Here we do not start from a reference element but consider instead a generic triangle:

\input{tikz/tikz_P1}

This is the simplest 2D element, which is also called linear triangular element.
Velocities (or displacements) $(u^h,v^h)$ in the element are interpolated from nodal velocities
$(u_i,v_i)$ using basis functions $\bN_i$ as follows,
\[
\vec\upnu^h=
\left(
\begin{array}{c}
u^h(x,y) \\v^h(x,y)
\end{array}
\right)
=
\left(
\begin{array}{c}
\sum_{i=1}^3 \bN_i(x,y) u_i \\
\sum_{i=1}^3 \bN_i(x,y) v_i
\end{array}
\right)
=
\left(
\begin{array}{cccccc}
\bN_1(x,y) & 0 & \bN_2(x,y) & 0 & \bN_3(x,y) & 0\\
0 & \bN_1(x,y) & 0 & \bN_2(x,y) & 0 & \bN_3(x,y)\\
\end{array}
\right)
\cdot
\left(
\begin{array}{c}
u_1 \\ v_1 \\ u_2 \\ v_2 \\ u_3 \\ v_3
\end{array}
\right)
\]
or simply 

For this element, we have three nodes at the vertices of the triangle, which are 
numbered around the element in the counterclockwise direction. 

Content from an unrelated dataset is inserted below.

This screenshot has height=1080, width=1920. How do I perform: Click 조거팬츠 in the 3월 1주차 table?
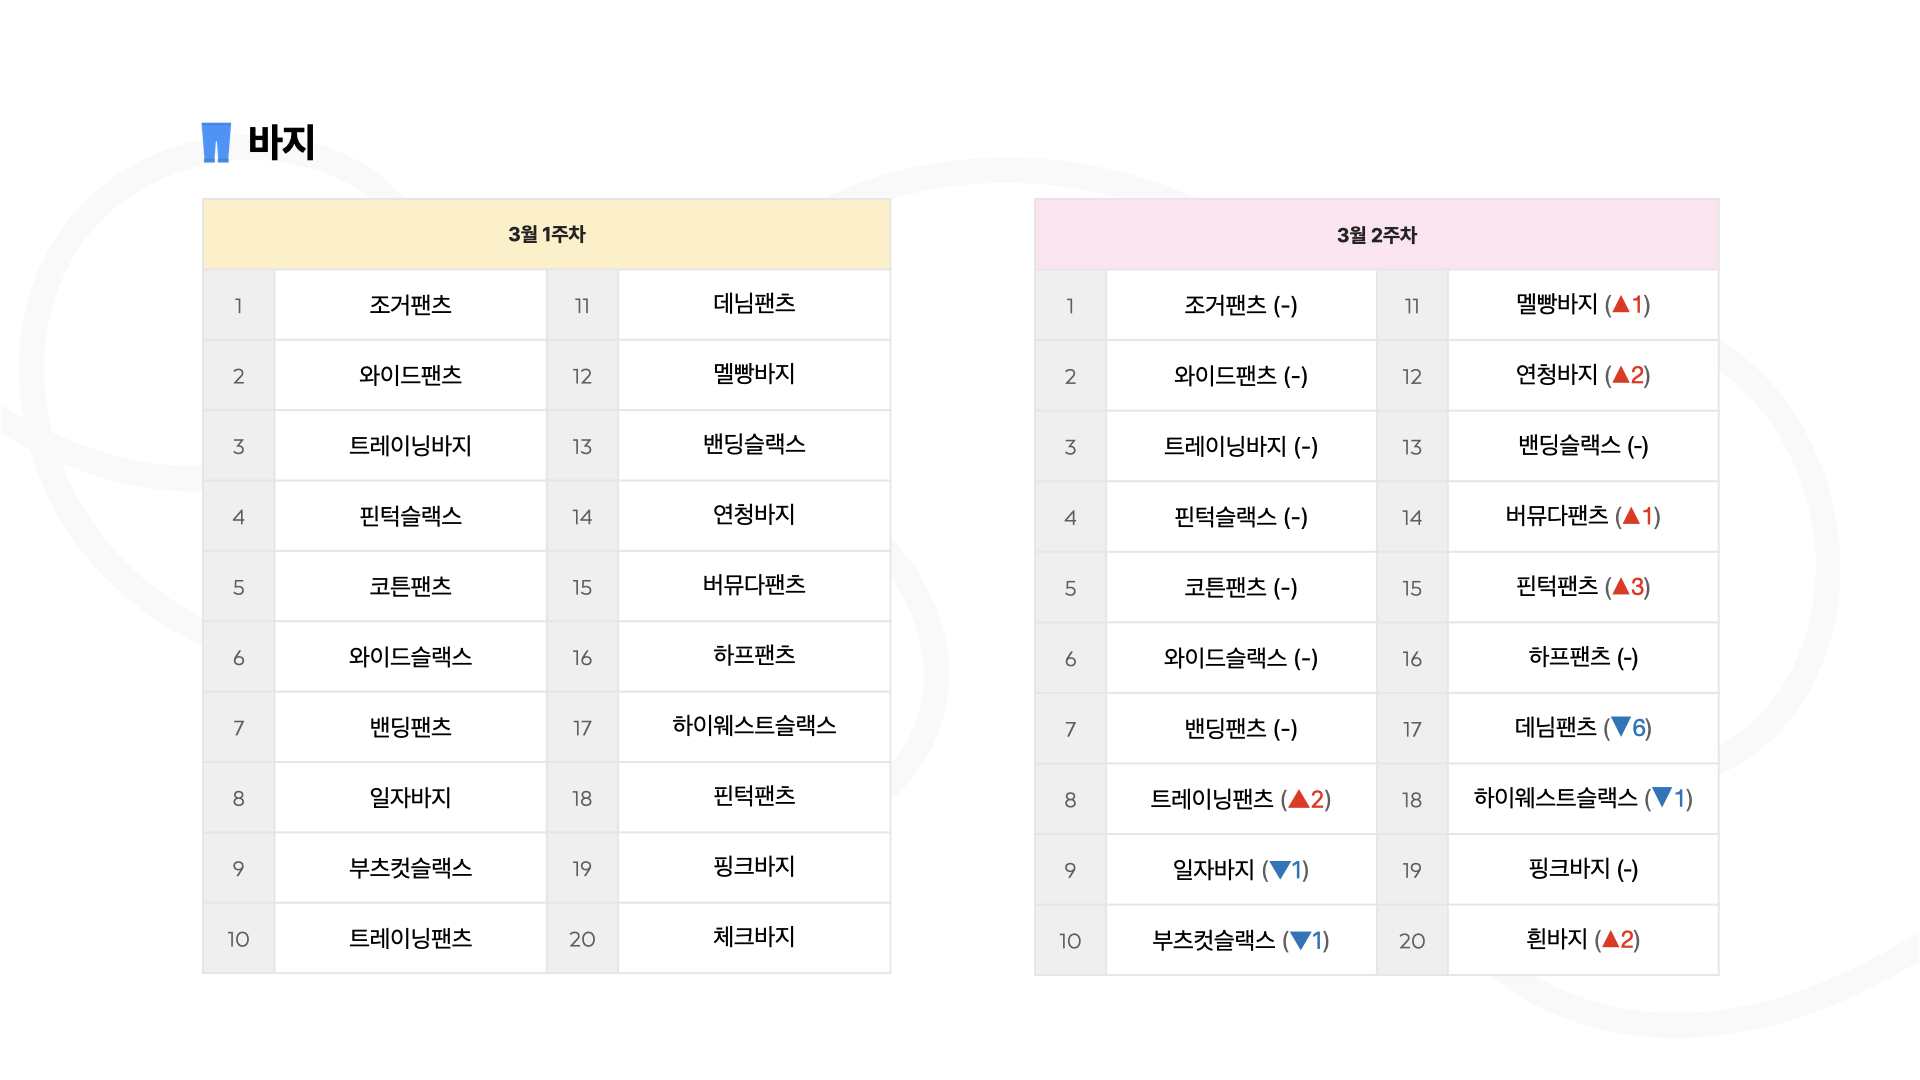point(410,304)
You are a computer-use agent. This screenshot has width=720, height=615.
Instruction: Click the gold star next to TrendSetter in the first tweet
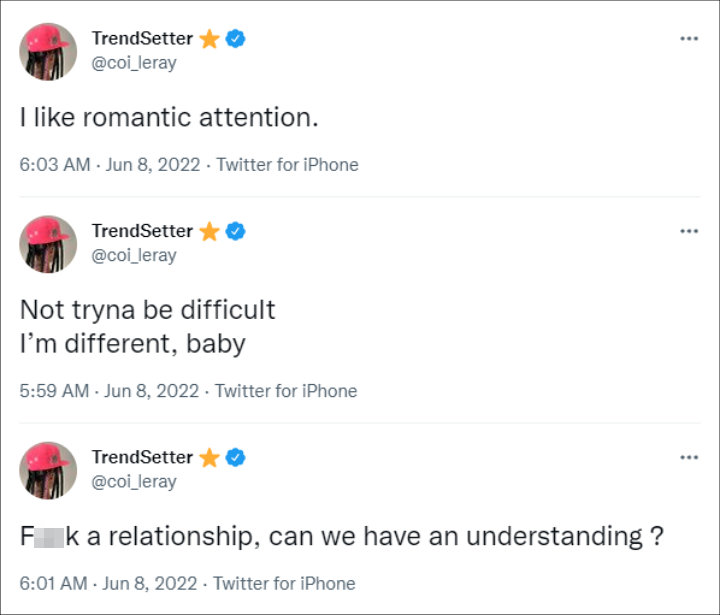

Each node has two degrees of freedom (i.e. it can move in the $x$ and $y$ directions). 
The velocities $u^h$ and $v^h$ are assumed to be linear functions within the element, that is, 
\begin{eqnarray}
u^h(x,y)&=&b_1 +b_2x+b_3y \nn\\
v^h(x,y)&=&b_4 +b_5x+b_6y
\end{eqnarray}
where $b_i$ are constants to be determined and which depend on the triangle shape.

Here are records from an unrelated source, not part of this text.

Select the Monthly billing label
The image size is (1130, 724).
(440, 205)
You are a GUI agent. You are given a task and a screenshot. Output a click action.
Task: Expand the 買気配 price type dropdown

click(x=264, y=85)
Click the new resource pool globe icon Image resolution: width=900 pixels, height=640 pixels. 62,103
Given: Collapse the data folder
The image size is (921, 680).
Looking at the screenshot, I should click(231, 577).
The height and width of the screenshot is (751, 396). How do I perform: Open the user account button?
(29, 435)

Note that the strain rate components are then given by
\begin{eqnarray}
\dot\varepsilon_{xx}(\vec\upnu)&=&b_2  \nn\\
\dot\varepsilon_{yy}(\vec\upnu)&=&b_6  \nn\\
\dot\varepsilon_{xy}(\vec\upnu)&=&(b_3+b_5)/2 \nn
\end{eqnarray}
and are constant throughout the element.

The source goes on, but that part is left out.